Work task: What lines in the entries hold the string "will"? List them.

Provided material:
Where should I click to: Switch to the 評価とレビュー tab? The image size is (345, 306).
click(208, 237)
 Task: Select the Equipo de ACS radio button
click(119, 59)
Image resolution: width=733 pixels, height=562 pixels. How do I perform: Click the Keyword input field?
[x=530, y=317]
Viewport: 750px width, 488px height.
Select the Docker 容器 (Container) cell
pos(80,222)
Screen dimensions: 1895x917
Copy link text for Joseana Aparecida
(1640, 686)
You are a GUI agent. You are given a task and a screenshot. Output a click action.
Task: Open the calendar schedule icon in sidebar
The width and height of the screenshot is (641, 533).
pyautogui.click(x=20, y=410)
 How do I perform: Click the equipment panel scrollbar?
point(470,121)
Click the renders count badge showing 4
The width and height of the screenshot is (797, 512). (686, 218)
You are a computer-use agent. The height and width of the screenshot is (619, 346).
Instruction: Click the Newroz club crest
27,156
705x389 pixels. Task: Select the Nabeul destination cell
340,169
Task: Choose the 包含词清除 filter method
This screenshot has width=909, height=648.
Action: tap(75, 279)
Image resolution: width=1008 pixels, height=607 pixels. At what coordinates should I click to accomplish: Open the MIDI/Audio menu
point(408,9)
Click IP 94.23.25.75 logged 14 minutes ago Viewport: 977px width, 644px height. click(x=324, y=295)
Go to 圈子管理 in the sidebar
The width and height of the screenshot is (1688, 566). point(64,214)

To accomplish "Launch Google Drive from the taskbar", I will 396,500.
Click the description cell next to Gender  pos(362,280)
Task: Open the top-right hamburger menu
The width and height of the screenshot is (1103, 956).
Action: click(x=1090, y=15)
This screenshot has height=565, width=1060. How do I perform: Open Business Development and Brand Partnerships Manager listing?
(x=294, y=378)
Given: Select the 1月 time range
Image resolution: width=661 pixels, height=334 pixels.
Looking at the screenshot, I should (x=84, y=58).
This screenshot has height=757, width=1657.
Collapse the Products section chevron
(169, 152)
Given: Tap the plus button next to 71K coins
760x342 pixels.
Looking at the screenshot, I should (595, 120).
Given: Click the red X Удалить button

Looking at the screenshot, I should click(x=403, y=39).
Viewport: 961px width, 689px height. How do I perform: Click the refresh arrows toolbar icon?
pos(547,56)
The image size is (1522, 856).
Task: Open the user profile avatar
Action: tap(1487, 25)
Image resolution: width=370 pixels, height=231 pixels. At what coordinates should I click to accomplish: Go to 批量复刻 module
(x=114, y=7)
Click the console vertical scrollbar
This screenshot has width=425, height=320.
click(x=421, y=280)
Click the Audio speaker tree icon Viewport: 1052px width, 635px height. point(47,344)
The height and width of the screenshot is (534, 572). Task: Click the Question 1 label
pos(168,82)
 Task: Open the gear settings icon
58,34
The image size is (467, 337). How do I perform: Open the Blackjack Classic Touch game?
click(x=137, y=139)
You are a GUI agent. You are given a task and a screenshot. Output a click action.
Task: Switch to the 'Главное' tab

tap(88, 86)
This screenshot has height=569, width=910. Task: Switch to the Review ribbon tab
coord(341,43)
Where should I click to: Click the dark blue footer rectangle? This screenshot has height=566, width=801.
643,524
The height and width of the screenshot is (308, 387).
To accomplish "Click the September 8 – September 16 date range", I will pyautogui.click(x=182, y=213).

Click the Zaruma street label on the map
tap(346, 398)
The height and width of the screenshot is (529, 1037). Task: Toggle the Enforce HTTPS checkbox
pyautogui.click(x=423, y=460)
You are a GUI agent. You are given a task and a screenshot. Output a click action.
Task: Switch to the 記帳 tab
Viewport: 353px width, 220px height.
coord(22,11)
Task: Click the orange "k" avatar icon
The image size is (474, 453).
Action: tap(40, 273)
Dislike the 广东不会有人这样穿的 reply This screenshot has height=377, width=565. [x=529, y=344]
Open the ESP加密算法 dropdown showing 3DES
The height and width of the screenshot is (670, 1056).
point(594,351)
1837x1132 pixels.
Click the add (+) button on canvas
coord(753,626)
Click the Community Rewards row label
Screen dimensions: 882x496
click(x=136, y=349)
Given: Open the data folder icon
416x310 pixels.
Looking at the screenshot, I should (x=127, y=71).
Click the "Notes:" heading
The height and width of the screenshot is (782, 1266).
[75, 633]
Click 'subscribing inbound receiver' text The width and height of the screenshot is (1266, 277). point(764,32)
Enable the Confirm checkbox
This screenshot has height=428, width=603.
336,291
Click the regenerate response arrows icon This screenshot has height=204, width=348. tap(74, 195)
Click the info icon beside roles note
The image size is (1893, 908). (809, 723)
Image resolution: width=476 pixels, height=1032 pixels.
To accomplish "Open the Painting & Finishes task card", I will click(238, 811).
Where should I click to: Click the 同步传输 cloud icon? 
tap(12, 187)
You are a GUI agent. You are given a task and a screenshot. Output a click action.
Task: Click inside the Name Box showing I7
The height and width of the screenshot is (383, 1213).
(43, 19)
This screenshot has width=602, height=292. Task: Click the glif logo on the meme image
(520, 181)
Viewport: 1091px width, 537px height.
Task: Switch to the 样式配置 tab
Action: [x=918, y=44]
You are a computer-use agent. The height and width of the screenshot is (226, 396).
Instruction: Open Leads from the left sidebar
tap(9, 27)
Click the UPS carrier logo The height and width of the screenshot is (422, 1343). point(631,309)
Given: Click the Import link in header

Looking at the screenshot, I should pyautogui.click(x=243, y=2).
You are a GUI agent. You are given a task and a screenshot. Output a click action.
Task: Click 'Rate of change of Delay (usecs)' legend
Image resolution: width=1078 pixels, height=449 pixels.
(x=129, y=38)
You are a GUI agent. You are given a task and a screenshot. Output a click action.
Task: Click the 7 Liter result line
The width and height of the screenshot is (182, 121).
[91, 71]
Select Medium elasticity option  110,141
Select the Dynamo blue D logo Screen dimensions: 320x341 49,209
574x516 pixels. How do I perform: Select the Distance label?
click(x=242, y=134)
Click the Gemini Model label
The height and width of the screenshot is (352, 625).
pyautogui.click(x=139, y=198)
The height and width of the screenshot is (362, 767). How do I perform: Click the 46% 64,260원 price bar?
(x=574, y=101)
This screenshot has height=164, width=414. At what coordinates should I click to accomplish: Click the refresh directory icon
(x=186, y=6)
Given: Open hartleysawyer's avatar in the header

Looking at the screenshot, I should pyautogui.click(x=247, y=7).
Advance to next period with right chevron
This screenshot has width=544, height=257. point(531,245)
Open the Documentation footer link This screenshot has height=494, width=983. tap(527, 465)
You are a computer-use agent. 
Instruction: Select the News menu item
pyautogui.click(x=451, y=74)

Answer to the exercise:
To accomplish "Launch Google Drive from the taskbar", I will 396,500.
To accomplish "Click the September 8 – September 16 date range", I will pyautogui.click(x=182, y=213).
To accomplish "Open the Painting & Finishes task card", I will click(238, 811).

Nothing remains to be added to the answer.